- Task description:
Where an image occurs, skip it and print the rest of the records verbatim.

....................

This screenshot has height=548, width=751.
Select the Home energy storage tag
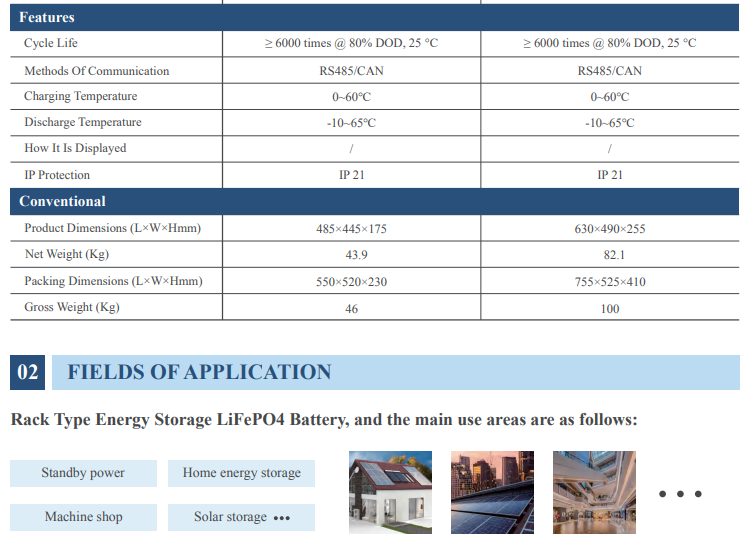point(241,473)
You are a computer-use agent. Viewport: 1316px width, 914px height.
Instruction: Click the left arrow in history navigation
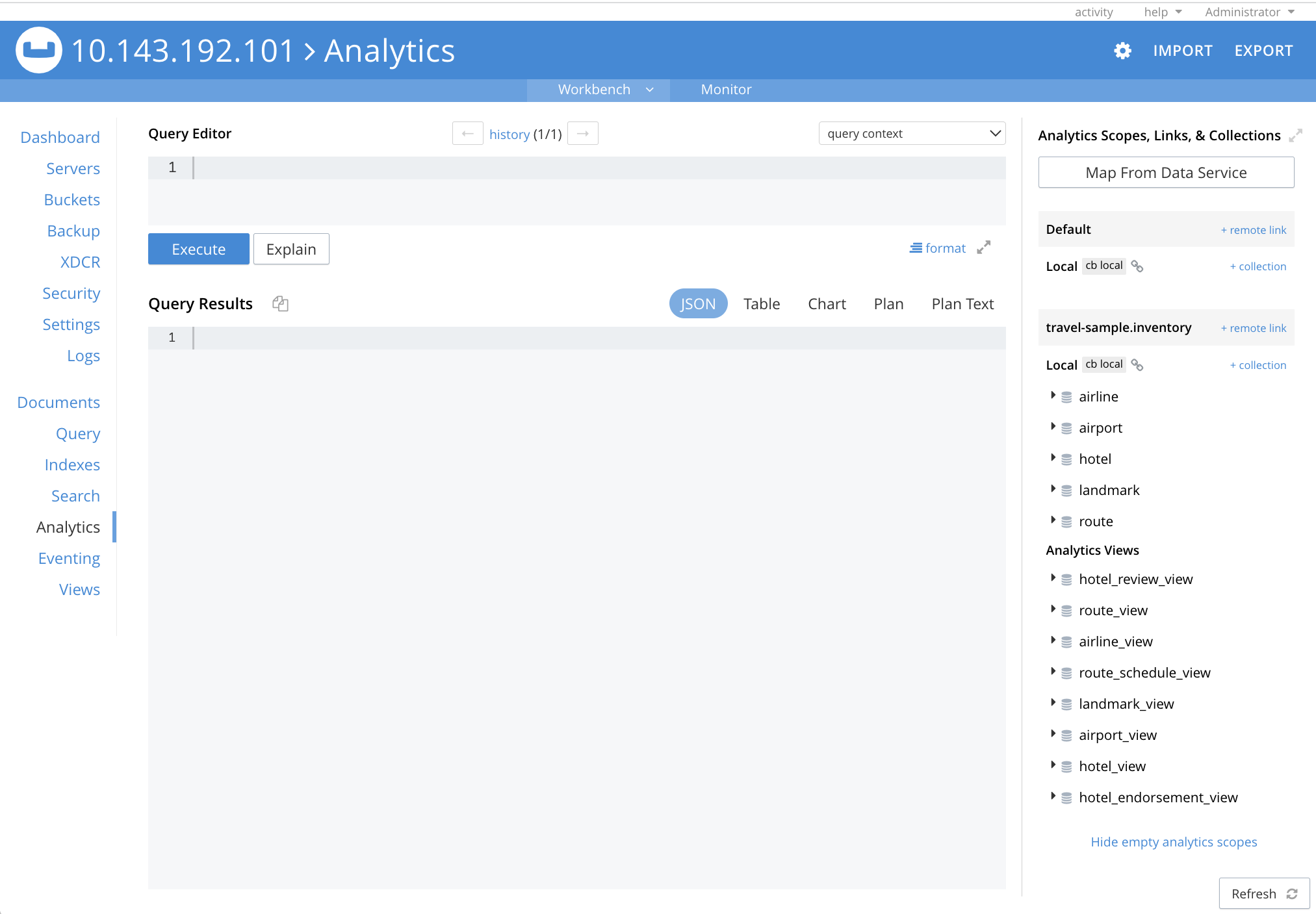pyautogui.click(x=467, y=133)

....................

- Answer to the exercise:
This screenshot has height=548, width=751.
Select the Home energy storage tag
point(241,473)
You are a computer-use agent. Viewport: 1316px width, 914px height.
Instruction: Click the left arrow in history navigation
pyautogui.click(x=467, y=133)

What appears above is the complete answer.